WHAT NEEDS TO BE DONE :: Every line of the entries below that carries the string "will" should be copied.

INFORMATION GIVEN ::
★ ★ ★ ★
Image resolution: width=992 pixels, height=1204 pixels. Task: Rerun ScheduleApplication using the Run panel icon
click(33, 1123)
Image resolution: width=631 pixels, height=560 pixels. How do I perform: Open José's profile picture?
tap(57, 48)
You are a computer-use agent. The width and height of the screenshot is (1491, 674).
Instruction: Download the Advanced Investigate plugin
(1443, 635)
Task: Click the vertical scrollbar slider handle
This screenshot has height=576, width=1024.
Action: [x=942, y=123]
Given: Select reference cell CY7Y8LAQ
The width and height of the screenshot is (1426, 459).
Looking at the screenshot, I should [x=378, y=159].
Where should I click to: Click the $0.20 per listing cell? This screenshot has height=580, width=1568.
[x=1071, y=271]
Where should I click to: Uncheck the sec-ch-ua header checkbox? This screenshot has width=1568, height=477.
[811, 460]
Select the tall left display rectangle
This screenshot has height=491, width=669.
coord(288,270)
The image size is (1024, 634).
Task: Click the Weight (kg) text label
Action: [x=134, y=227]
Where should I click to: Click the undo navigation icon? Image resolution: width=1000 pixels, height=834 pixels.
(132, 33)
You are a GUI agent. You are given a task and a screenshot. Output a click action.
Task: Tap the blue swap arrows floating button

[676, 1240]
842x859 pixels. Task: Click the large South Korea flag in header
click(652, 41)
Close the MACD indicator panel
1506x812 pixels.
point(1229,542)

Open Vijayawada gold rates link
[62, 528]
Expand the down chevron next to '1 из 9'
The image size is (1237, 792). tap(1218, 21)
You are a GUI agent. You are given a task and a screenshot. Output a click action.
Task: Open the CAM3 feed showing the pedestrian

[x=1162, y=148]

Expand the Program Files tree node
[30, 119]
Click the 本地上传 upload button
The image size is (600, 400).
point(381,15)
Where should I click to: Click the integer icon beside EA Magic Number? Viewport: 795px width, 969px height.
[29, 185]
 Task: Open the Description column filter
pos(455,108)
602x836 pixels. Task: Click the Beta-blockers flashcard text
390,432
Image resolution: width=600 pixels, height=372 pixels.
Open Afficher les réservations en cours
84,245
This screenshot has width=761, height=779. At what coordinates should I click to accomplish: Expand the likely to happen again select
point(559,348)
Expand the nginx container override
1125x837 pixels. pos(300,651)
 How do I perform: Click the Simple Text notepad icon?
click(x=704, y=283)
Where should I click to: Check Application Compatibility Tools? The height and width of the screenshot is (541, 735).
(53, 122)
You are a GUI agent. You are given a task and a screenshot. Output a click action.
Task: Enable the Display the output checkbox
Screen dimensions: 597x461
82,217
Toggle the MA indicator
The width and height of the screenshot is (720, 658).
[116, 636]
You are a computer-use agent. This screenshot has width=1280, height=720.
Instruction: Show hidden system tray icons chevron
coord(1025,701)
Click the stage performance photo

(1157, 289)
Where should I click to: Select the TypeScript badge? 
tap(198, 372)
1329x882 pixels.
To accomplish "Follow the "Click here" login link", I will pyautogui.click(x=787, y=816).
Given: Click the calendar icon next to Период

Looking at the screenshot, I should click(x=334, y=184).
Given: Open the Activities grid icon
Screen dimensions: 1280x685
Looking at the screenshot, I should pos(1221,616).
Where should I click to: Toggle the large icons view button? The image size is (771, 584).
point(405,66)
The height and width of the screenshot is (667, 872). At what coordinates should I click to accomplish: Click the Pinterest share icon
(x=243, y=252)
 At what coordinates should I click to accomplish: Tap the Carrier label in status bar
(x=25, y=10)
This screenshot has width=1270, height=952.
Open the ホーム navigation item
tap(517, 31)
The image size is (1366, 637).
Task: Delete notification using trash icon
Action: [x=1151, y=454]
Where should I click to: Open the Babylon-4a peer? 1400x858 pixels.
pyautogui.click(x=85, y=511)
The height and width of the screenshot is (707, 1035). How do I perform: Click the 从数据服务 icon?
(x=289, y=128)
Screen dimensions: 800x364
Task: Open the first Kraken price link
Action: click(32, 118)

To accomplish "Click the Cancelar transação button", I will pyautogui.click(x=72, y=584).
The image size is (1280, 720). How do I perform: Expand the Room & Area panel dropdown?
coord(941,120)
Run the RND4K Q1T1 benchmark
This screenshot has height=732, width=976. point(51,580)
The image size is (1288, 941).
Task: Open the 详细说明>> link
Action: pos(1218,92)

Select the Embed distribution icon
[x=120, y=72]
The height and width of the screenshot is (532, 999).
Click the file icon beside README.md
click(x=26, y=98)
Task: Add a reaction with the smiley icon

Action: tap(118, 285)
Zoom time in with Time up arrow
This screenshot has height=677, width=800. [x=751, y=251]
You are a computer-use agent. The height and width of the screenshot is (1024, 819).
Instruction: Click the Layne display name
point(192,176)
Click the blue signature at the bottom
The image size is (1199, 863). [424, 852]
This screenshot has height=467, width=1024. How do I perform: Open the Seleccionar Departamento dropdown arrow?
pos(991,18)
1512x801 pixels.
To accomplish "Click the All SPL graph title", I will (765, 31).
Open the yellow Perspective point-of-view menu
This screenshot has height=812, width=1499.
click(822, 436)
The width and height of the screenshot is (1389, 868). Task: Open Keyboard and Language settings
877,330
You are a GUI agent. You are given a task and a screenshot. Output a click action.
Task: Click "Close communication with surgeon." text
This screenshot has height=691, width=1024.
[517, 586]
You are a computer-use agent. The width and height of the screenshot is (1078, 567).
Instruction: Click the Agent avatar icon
★ ★ ★ ★
COMPLETED EXERCISE ::
To accomplish "Follow the "Click here" login link", I will pyautogui.click(x=787, y=816).
To accomplish "Click the Cancelar transação button", I will pyautogui.click(x=72, y=584).
To accomplish "Click the All SPL graph title", I will (765, 31).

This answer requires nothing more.